Tonight my wife and I attended the Whatley reunion in Reynolds. Although I was voted as an honorary member of the Whatley family at the reunion several years ago, I would have attended anyway. If you have heard me speak or read my book or read this blog on a regular basis, you know about the Whatley’s. (At the top of this page is a search box for this blog. Search “Whatley” and you will find plenty to read).
The Whatley’s were a huge part of my life when I was growing up and they continue to be a huge part of my life today. The close friendships between my family and the Whatley’s go back several generations. Tonight I was asked to say a few words to the group after dinner. From someone who has become what some would call a "professional" speaker, this gig was different. Tonight I was speaking to a group of folks who happen to be some of my closest friends on earth.
Among the Whatley descendants who were present was a special group who are not getting any younger. They are the five sons of Clifford and Mary Monk Whatley: Ed, Cliff, Billy, Julian and Leonard.
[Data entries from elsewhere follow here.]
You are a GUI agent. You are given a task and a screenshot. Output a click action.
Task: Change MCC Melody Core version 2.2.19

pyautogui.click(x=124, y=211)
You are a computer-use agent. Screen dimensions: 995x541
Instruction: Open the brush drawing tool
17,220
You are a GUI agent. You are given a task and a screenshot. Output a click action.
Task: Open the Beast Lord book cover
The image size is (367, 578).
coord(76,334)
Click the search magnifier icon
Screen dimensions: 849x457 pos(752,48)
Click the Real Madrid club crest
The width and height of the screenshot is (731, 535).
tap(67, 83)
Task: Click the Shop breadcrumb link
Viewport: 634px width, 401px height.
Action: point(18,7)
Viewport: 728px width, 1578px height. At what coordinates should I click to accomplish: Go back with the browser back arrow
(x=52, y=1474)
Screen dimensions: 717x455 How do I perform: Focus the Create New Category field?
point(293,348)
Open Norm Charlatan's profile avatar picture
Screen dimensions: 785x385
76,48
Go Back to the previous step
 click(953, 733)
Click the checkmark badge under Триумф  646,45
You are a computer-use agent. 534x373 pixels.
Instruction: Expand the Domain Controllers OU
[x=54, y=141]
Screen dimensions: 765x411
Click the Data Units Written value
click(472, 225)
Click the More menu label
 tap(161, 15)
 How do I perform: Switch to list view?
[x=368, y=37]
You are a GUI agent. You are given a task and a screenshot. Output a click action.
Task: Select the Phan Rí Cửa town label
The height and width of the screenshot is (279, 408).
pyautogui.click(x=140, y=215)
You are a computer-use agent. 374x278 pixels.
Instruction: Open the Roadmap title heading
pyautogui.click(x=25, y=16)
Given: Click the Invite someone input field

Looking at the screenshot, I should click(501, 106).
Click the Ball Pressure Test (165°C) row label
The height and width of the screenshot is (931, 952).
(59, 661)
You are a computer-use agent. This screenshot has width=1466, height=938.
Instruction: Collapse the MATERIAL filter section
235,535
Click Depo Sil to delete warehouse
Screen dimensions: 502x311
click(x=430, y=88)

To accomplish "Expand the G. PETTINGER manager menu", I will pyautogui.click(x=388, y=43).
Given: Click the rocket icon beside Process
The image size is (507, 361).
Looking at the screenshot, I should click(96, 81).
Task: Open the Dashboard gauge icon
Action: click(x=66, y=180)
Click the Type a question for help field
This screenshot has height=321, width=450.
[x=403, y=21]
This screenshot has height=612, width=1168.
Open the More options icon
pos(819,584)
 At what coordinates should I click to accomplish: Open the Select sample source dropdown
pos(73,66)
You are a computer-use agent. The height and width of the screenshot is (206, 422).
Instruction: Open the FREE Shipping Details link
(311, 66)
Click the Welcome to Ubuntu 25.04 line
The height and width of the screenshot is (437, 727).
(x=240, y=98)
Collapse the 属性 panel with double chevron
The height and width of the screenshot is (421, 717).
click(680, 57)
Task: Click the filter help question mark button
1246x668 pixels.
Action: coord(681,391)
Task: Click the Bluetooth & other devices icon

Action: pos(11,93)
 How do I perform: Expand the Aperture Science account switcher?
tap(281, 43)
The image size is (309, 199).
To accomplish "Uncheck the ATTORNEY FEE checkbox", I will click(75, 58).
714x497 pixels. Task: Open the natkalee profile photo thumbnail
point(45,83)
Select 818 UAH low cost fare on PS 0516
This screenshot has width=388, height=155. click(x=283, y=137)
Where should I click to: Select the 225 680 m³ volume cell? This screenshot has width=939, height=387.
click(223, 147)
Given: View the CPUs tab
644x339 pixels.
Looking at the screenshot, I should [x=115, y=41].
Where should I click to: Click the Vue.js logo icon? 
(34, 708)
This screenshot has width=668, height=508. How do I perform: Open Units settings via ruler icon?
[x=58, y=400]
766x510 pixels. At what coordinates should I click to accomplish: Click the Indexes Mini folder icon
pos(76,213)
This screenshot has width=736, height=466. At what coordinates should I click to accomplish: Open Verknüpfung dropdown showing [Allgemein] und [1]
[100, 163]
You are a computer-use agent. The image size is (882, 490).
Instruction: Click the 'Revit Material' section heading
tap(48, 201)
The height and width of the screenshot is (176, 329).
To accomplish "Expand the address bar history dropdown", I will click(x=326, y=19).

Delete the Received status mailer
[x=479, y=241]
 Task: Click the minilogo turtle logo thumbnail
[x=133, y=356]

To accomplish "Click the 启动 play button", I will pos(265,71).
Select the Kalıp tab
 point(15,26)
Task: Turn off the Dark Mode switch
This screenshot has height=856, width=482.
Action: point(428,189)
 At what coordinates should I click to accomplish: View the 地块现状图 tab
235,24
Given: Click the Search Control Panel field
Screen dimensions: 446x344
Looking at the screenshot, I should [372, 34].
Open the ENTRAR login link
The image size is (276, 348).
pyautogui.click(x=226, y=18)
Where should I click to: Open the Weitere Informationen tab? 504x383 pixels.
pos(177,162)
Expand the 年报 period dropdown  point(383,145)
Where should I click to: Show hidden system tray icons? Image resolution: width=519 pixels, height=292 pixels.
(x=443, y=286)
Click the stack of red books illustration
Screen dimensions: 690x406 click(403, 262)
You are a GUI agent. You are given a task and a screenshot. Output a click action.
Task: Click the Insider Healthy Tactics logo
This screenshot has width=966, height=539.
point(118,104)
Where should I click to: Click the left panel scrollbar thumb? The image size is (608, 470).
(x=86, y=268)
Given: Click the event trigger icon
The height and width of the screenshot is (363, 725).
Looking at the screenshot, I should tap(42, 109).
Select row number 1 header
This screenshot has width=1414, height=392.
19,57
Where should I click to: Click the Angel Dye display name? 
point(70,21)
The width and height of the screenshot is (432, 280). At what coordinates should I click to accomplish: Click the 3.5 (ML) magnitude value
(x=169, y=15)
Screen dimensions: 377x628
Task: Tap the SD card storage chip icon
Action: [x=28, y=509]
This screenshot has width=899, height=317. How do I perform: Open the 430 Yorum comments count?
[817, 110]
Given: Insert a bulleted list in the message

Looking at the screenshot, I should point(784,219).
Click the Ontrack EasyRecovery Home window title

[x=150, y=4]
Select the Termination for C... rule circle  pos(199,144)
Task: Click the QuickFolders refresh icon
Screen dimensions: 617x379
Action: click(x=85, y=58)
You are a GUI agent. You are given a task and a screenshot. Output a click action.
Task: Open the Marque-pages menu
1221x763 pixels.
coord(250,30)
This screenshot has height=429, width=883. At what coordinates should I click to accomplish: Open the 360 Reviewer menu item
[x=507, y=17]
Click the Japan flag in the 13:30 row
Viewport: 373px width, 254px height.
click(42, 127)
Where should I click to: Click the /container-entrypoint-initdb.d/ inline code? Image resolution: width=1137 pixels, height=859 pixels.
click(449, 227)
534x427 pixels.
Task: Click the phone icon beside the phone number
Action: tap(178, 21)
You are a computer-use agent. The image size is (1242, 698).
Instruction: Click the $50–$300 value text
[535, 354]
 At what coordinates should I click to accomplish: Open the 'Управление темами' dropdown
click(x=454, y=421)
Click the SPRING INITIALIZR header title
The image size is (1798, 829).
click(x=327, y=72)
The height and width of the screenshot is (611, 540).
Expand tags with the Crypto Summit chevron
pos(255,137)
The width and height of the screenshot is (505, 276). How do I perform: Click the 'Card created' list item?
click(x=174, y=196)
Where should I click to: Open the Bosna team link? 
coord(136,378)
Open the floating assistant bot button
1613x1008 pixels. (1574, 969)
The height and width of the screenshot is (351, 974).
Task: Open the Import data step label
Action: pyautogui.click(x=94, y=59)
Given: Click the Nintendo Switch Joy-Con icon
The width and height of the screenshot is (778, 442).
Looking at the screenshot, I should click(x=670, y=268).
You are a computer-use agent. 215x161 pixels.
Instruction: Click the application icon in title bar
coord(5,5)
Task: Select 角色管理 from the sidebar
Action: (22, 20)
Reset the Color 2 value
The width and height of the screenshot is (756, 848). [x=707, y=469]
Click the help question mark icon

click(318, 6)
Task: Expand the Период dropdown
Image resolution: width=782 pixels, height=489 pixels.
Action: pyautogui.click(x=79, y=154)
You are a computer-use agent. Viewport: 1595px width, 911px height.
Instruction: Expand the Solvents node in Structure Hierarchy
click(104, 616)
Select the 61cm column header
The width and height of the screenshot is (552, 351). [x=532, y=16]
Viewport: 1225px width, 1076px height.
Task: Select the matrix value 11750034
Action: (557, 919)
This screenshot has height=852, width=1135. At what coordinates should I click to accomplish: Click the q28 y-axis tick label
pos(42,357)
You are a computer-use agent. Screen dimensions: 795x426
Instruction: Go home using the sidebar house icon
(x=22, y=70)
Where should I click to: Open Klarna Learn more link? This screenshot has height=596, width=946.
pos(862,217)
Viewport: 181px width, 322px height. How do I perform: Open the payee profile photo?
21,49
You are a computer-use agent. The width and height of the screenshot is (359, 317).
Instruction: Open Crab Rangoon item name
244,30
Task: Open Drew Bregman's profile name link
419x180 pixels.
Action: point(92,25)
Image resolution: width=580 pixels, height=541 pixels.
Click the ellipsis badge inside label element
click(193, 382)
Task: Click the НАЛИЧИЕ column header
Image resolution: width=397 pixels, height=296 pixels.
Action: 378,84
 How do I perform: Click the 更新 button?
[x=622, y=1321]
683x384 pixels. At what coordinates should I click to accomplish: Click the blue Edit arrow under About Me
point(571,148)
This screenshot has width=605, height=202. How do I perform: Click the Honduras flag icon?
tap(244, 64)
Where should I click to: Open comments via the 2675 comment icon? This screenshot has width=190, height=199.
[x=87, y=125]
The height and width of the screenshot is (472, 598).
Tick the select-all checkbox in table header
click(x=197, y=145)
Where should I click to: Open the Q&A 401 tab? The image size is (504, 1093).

I’m not sure how many more times I will have the opportunity to be in a room where all five of these incredible brothers are together. But the thought did pass my mind. Hopefully many more... but you never know.
I took the opportunity tonight to pass the old corn cob Pipe and it was an emotional moment. Gary Oliver, pictured above with me, was the recipient of the pipe that has been passed between three generations of Whatley’s and Goddard’s for the past 75 years. Gary, a native of Oxford NY, is the son in law of Dr. Ed Whatley. He is a southerner by choice and a Whatley by marriage…and a very close friend. My dad absolutely loved Gary Oliver and he would be thrilled to know that Gary is the holder of the Pipe until he sees fit to pass it on to someone else on a special occasion. Gary and his wife Nancy joined the grandparent club a few weeks ago. That is an event that is worthy of a pipe passing. Not only is it worth of a pipe passing because they are new grandparents but Anna Rose was named after Dr. Whatley’s wife, Rosemary, who passed away a little less than a year ago. And that even makes the pipe passing even more appropriate.
Below is part of the letter I read tonight and gave to Gary which will join all the other letters written over the years as the pipe was passed:
“So many of us have moved away from the modest place that was too small to hold our dreams, too quiet for the noise we were born to make. Yet for all the success we may have found in the big city (or sprawling suburb), we are discovering there is a cost.
We have strayed too far from the humble things that endure, and given short shrift to the rituals and traditions that give meaning and continuity to our lives. These things you cannot buy at the Pottery Barn, or manufacture with the advice of Martha Stewart. They are virtues forged in the hearth of a loving home, and which must be renewed from father to son, from mother to daughter, from age to age. Whether we have moved down the street or across the country from our birthplace, we have strayed too far from home. And it’s time to turn back.
I’m not talking about moving back to our hometowns…. What I’m talking about is re-creating, wherever we may now live, the best parts of home, either the home we had growing up, or the home we wished for.” (from Homesick by Sela Ward).
Tonight not only did we carry on a tradition that was started 75 years ago by lifelong friends, but in a way we were able to re-create events of a time when the simple things of life such as family and friends mattered most.
And the older I get the more convinced I become that nothing matters more than family and friends.